Of course, foster parenting is a worthy endeavor -- and a demanding one. But it also is a joyful adventure.

My husband and I have been licensed foster parents in Montgomery County since 1997. We provide short-term (usually fewer than 60 days) emergency care. "Emergency" refers to the urgent need to find a safe home for a child who has been abused or neglected. Emergency foster parents are called before a court hearing is scheduled and before relatives are located or a longer-term foster-care arrangement can be worked out.

When we first took in an emergency foster child, our children were 6 and 9. The first children placed in our home were a brother and sister, ages 7 and 4. After two months they left to live with their aunt, who, realizing the attachment the children had made to us and we to them, gave us permission to see them from time to time. Thus began lasting ties of love and respect between our two homes.

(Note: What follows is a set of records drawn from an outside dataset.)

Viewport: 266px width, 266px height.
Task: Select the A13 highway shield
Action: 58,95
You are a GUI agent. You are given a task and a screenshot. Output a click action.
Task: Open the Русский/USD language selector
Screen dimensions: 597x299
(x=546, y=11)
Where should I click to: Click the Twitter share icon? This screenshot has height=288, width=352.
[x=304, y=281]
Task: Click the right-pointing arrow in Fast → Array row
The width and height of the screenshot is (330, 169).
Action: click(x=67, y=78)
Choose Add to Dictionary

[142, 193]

Last summer the brother and sister, now 15 and 12, arrived at our house for a visit, and our children, now 17 and 15, welcomed them eagerly. The four young people played cards, threw water balloons and played parlor games -- childish pursuits ordinarily scorned by teenagers but relished as "traditions" of these visits.

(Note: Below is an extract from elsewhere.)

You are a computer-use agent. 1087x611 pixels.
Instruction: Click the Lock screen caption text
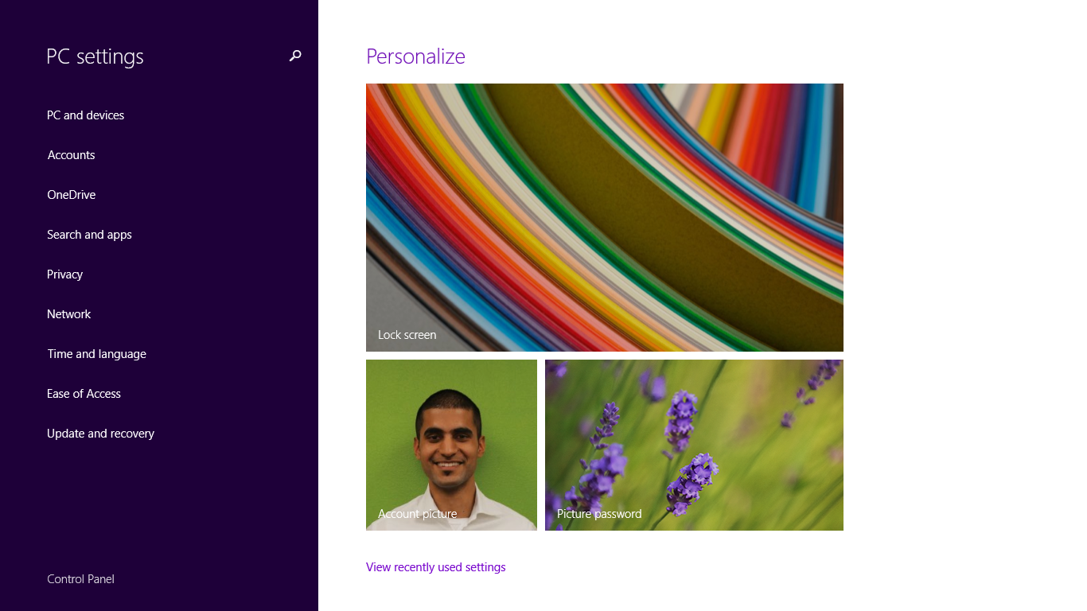(407, 335)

We had few such carefree moments during the difficult two-month stay of a 9-year-old and his 6-year-old brother. The older boy had been expelled from school because of his angry outbursts; the younger boy's whining tried our patience. Although I have never heard from either boy since they left our house six years ago, I still remember the good times:

The older boy's chip-toothed smile as he ripped open presents on his 10th birthday and his proud instructions on the proper way to cook Oodles of Noodles. And how his younger brother would ask for another ice cream sandwich, and, with the hoped-for reply, snatch one from the freezer and dart out the kitchen door to resume play in the back yard.

Such sweet memories are the gifts that foster parents receive for opening their homes to children whose short lives already have had more than their share of sadness.

Foster parents are urgently needed in the Washington area, but friends tell me, "I could never do that. I would get too attached."

Attachment and love, though, are exactly what is needed, and the pain of saying goodbye is small compared with the rewards of helping a child at a time of crisis.

Recently a handsome 4-year-old with brown eyes and a grown-out crew cut arrived at our door. A police officer and a social worker brought him over late on a Sunday afternoon and gently explained to him that he would be staying at my house for a little while.

The little boy didn't cry, and he didn't ask questions. He sat quietly on the living room sofa, looking around and consuming the lemonade and the brownie I had offered. My kids batted a red balloon in his direction. He hit it back and laughed.

What reserves of hope and peace enabled him to be happy at that moment, I wondered. He had been left by his mother on a hot sidewalk only two hours earlier, and now he was playing with strange kids in a strange living room.

The next day we walked to the park, and I let him hold the leash on our golden retriever. He liked that. At the playground, he went up and down the slide a dozen times. Back at home, we sat at the dining room table and ate Cheerios.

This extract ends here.